Dor de cotovelo
Nem perdi tempo. Fui direto à internet e lá está: o conceito de “dor de cotovelo”. Pelo que vi – e disso todos já sabem – é uma expressão utilizada para designar o despeito provocado pelo ciúme ou a tristeza de se ter sofrido alguma decepção amorosa. A origem remete à clássica cena de alguém sentado num bar, com um vinho barato, um cigarro no cinzeiro e uma cara embriagada no espelho do banheiro…Não, isso é da música. Me refiro aos cotovelos apoiados no balcão ou na mesa. Mas será que há outras dores de cotovelo?
Gratidão
Nosso corpo é algo realmente fantástico. Uma perfeição divina que, como os momentos de felicidade ou tristeza, uma hora termina. Falece. Antes disso - e essa é a parte boa - nosso corpo nos proporciona inúmeras sensações, prazeres e experiências. É chato ficar chato quando se fica velho. Reclamar e se queixar da falta de saúde, para quem já viveu bons anos, é uma forma de ingratidão com tudo de bom que se viveu. Então, para os que já estão no último quarto da vida, pense bem antes de reclamar das dores. Se tens boa memória, lembre-se das coisas boas.
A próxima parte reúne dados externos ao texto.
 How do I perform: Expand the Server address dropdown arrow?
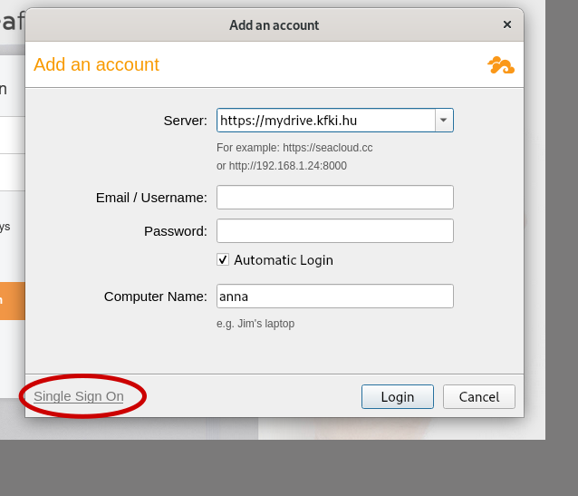coord(444,121)
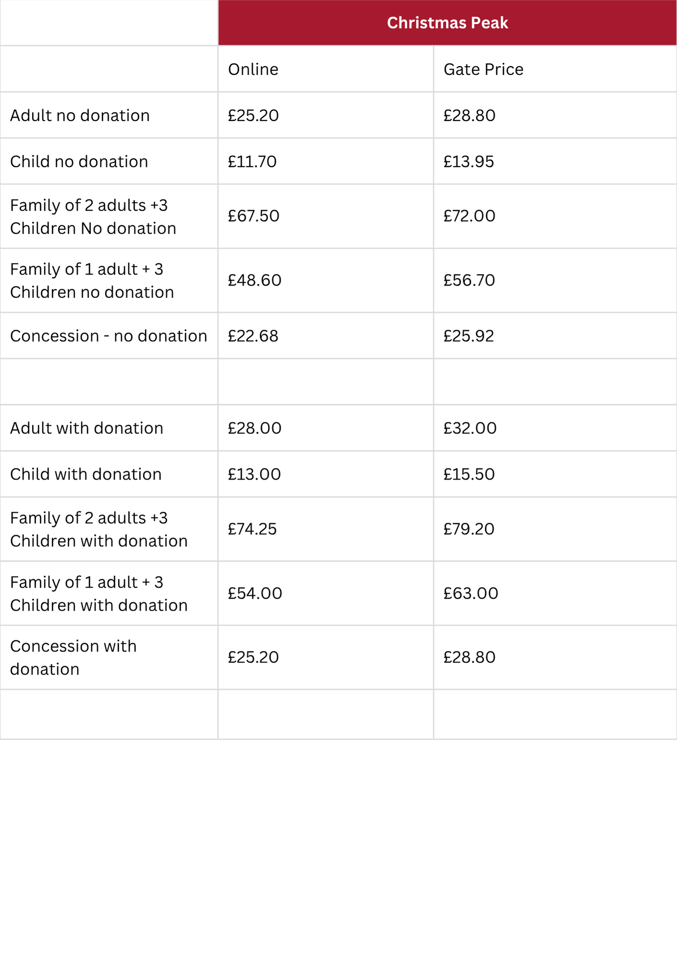Click the Child with donation row label
This screenshot has width=677, height=961.
click(x=86, y=475)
Feche os olhos e agradeça. Como foi bom…
Dobradiças
Se somos seres espirituais vivendo uma experiência humana, material, como dizia o Padre Teilhard de Chardin, é normal que tenhamos reações como as de qualquer matéria. Há pessoas que nascem com excelente saúde, mas outras não. Sempre tem aquele que sofre com dores nas articulações. Joelhos e coluna costumam ser os campeões. Não deve ser fácil ficar dobrando e suportando o peso do corpo por anos a fio. Ainda mais depois que engordamos. Fora os pesos que carregamos n´alma, e que sabemos, também refletem em nossas “dobradiças”. Além disso, tirando as próteses, não há como fazer grandes manutenções, trocas de peças e coisa e tal.
Minhas dores
E não é que dei entrada no grupo das dores…Descobri uma dor de cotovelo. Nem sabia que existia. Melhor, sabia no sentido figurado, esse do sujeito que vai ao bar segurar a cabeça apoiada aos cotovelos. No meu caso, não chega a ser dor de amor. É coisa de velho mesmo. Me meti numa obra. Foi por amor, confesso. Amor aos livros. Fiz pintura, lixação, instalação hidráulica e elétrica e até os móveis. Tudo sozinho e para ser mais autoral e econômico. O resultado não podia ser outro: dor de cotovelo. Em verdade, uma tendinite, que na medicina chamam de “cotovelo do tenista”. De onde? Se nem tênis eu jogo. Descobri que nossos tendões são como cordas e, de tanto esticá-las, para lá e para cá, elas reclamam, com a voz da dor. Agora ando assim, cheio de cuidados…como um velho.
No sentido figurado
Mas eu bem que poderia aqui fazer uma confissão. A Livraria Agridoce, esse templo de cultura encravado no coração da Capital da Amizade, fez doer meus cotovelos. Não por conta de um amor não correspondido. Nada disso. O Márcio e a Márcia foram essenciais no meu tratamento. É que, inspirado no sucesso e no exitoso modelo de negócio deles, pude contar com o apoio desses iluminados para abrir a minha livraria aqui em Portugal. Um grande desafio, se considerarmos que foi aqui, na terra de Camões e de Fernando Pessoa onde nasceu a nossa linda língua portuguesa. E desde o dia 31 de janeiro, o cronista do Bom Dia, também hoje do Jornal Fórum da Covilhã (e da rádio), tornou-se o novo livreiro da cidade. Uma honra com o DNA Agridoce. Muito obrigado! E assim vou seguindo o meu caminho, com ou sem dores. É preciso andar.